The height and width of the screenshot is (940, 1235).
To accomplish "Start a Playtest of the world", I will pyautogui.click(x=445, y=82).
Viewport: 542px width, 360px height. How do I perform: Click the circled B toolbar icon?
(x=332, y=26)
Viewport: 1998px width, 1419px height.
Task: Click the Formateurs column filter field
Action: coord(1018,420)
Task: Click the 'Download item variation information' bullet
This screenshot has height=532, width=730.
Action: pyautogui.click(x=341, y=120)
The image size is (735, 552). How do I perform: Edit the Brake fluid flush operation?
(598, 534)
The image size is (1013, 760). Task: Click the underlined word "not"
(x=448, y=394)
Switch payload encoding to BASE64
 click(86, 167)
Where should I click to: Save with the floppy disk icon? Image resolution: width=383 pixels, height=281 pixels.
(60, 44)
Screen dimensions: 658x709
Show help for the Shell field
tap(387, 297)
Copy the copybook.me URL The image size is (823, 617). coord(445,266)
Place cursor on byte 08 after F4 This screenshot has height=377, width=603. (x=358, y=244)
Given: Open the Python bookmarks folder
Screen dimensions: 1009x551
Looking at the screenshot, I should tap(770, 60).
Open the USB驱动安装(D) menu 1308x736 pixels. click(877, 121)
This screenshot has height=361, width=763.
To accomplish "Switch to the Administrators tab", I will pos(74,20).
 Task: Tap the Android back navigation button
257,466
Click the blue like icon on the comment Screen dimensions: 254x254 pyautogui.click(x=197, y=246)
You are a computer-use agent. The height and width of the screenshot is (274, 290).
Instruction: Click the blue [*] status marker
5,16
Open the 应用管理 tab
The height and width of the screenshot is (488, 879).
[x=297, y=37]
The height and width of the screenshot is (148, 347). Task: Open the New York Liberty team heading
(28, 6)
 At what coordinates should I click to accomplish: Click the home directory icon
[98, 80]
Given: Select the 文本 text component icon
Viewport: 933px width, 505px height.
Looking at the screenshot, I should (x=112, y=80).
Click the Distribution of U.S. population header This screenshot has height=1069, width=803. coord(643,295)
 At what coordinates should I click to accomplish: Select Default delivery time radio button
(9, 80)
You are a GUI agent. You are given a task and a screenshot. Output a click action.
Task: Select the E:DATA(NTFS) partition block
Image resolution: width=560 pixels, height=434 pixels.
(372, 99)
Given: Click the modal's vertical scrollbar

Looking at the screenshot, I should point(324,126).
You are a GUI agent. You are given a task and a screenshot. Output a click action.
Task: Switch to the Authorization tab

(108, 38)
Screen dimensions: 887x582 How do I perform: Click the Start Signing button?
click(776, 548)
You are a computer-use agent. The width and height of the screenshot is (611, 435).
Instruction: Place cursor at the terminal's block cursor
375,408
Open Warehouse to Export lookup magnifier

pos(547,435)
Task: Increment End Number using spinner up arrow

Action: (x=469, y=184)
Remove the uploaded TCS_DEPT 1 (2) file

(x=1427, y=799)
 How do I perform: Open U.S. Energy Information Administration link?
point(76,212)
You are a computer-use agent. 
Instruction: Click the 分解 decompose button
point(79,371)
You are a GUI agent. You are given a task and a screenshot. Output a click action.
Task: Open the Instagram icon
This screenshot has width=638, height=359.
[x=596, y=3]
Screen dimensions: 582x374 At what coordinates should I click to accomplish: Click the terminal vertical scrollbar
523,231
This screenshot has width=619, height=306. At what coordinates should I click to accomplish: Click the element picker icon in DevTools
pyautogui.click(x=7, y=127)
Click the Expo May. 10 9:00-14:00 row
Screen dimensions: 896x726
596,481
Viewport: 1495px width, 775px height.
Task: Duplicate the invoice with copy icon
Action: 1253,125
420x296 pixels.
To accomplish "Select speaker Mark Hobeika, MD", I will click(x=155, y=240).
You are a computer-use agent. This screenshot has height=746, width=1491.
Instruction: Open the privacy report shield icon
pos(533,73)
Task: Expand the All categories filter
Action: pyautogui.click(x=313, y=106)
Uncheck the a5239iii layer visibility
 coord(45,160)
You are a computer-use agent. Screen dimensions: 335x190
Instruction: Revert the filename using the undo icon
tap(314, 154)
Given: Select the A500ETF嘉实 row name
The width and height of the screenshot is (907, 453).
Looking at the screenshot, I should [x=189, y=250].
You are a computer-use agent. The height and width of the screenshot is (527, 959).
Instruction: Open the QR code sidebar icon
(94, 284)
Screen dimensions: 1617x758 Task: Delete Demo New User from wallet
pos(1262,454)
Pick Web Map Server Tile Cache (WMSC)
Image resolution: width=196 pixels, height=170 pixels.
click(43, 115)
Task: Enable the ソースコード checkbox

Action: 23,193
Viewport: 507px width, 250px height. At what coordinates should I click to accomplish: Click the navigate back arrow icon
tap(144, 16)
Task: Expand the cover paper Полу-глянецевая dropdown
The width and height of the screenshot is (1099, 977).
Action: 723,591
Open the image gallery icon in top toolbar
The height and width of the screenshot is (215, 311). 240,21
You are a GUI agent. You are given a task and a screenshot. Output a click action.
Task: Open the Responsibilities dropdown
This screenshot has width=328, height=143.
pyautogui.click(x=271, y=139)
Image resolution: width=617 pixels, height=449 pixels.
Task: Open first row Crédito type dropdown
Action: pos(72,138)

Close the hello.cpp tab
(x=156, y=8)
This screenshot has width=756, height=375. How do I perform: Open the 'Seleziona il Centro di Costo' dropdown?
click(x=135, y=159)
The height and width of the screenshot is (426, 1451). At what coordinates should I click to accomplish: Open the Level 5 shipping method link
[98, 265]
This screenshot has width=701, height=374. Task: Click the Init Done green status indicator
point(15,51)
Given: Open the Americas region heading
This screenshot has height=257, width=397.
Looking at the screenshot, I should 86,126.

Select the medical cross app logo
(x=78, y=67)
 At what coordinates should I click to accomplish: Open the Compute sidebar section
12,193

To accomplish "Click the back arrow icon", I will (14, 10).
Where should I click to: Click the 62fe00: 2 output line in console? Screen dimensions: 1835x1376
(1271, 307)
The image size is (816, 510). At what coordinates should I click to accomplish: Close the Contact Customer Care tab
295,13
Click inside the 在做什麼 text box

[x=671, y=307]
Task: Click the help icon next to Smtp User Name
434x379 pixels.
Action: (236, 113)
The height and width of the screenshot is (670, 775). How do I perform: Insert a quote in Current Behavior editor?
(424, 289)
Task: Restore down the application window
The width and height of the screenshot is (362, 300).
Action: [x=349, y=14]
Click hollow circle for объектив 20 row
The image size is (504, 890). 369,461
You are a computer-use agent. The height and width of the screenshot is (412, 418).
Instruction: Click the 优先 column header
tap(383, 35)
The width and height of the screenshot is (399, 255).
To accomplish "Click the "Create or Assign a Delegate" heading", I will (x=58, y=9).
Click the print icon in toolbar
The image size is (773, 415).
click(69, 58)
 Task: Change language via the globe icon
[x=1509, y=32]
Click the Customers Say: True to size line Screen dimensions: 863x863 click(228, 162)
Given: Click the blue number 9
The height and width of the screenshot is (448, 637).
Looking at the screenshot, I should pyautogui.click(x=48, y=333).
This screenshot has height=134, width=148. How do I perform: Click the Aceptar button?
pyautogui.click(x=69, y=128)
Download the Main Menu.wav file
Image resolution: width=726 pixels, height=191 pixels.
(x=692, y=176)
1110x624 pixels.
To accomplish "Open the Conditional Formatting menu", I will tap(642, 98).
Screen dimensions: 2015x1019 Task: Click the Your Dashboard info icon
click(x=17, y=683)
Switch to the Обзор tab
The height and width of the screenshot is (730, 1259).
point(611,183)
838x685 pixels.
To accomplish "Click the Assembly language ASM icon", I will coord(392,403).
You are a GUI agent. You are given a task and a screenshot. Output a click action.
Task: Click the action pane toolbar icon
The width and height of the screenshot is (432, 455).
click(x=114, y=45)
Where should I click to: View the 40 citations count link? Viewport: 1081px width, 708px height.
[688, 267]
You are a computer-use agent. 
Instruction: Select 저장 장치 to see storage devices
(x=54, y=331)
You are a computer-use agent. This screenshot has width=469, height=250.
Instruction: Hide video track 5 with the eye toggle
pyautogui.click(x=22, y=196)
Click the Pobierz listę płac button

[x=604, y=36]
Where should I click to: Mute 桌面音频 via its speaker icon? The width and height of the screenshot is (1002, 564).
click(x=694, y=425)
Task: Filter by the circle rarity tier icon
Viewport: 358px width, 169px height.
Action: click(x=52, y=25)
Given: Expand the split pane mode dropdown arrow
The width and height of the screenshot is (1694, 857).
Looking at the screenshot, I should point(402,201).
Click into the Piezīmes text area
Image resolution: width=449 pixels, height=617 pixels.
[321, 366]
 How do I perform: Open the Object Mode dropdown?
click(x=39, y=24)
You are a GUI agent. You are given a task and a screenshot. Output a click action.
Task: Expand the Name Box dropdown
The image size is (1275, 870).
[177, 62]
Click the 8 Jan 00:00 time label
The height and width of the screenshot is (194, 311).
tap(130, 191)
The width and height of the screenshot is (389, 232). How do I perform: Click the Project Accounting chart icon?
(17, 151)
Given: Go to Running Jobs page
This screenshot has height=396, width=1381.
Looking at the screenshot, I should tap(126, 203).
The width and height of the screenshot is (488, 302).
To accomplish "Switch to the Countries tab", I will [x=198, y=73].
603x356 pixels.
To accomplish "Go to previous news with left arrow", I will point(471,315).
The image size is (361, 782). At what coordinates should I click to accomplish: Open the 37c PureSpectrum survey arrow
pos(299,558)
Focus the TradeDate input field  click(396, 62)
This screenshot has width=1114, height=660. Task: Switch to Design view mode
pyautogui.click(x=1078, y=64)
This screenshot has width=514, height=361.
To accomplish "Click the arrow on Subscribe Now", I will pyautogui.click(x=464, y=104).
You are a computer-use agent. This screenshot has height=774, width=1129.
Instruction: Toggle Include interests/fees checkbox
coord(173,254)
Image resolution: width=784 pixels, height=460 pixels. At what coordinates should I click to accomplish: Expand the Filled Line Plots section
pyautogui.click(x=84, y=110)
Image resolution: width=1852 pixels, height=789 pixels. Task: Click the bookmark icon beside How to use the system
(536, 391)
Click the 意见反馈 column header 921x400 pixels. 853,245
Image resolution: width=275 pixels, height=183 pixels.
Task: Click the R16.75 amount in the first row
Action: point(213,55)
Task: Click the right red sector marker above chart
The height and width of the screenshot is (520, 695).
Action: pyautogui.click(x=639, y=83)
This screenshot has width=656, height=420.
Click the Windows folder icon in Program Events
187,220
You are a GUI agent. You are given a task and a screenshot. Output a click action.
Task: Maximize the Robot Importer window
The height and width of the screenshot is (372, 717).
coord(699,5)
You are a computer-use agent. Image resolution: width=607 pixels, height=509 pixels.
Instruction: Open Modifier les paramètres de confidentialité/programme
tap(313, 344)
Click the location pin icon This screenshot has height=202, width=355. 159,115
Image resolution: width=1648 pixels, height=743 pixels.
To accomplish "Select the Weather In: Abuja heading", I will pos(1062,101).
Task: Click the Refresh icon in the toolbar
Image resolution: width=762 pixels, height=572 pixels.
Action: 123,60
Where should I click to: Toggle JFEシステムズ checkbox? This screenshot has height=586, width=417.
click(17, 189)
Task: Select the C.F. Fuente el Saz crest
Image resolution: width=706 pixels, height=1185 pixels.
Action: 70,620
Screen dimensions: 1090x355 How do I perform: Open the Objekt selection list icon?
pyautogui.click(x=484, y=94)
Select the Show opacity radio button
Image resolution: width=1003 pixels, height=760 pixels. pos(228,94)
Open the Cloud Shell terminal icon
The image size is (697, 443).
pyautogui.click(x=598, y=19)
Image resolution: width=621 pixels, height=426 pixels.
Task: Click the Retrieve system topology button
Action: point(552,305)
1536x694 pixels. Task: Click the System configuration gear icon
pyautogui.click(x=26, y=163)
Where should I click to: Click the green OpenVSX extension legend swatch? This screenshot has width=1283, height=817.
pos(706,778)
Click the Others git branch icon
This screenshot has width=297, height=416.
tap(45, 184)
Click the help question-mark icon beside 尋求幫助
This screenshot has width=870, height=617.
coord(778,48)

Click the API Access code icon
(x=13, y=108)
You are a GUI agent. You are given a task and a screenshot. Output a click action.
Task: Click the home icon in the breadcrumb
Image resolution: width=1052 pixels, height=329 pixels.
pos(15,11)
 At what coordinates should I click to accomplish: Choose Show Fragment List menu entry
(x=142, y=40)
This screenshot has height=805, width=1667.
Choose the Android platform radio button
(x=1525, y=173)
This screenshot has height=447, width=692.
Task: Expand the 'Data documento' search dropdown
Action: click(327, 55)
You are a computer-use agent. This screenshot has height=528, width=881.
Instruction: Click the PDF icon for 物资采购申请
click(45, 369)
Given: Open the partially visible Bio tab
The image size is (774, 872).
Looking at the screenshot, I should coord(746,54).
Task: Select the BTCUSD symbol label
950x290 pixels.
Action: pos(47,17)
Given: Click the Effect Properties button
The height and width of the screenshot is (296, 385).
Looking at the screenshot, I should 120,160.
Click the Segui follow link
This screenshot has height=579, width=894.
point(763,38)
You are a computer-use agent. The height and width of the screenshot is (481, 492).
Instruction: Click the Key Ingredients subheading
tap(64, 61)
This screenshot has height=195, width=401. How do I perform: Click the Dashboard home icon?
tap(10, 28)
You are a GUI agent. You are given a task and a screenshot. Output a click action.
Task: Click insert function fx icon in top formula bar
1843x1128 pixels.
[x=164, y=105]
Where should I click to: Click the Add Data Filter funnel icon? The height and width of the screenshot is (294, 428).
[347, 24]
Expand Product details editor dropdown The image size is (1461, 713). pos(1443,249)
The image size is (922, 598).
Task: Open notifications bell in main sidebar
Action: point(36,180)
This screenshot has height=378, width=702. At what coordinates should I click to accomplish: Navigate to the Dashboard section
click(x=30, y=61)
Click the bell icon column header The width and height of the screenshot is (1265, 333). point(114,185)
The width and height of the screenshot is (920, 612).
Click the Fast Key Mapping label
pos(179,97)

━━━━━━━━

Directive
Transcribe the listing above exactly, starting at the line that contains "Given: Expand the" and stopping after the line that contains "pyautogui.click(x=84, y=110)".

The solution
Given: Expand the split pane mode dropdown arrow
The width and height of the screenshot is (1694, 857).
Looking at the screenshot, I should point(402,201).
Click into the Piezīmes text area
Image resolution: width=449 pixels, height=617 pixels.
[321, 366]
 How do I perform: Open the Object Mode dropdown?
click(x=39, y=24)
You are a GUI agent. You are given a task and a screenshot. Output a click action.
Task: Expand the Name Box dropdown
The image size is (1275, 870).
[177, 62]
Click the 8 Jan 00:00 time label
The height and width of the screenshot is (194, 311).
tap(130, 191)
The width and height of the screenshot is (389, 232). How do I perform: Click the Project Accounting chart icon?
(17, 151)
Given: Go to Running Jobs page
This screenshot has height=396, width=1381.
Looking at the screenshot, I should tap(126, 203).
The width and height of the screenshot is (488, 302).
To accomplish "Switch to the Countries tab", I will [x=198, y=73].
603x356 pixels.
To accomplish "Go to previous news with left arrow", I will point(471,315).
The image size is (361, 782). At what coordinates should I click to accomplish: Open the 37c PureSpectrum survey arrow
pos(299,558)
Focus the TradeDate input field  click(396, 62)
This screenshot has width=1114, height=660. Task: Switch to Design view mode
pyautogui.click(x=1078, y=64)
This screenshot has width=514, height=361.
To accomplish "Click the arrow on Subscribe Now", I will pyautogui.click(x=464, y=104).
You are a computer-use agent. This screenshot has height=774, width=1129.
Instruction: Toggle Include interests/fees checkbox
coord(173,254)
Image resolution: width=784 pixels, height=460 pixels. At what coordinates should I click to accomplish: Expand the Filled Line Plots section
pyautogui.click(x=84, y=110)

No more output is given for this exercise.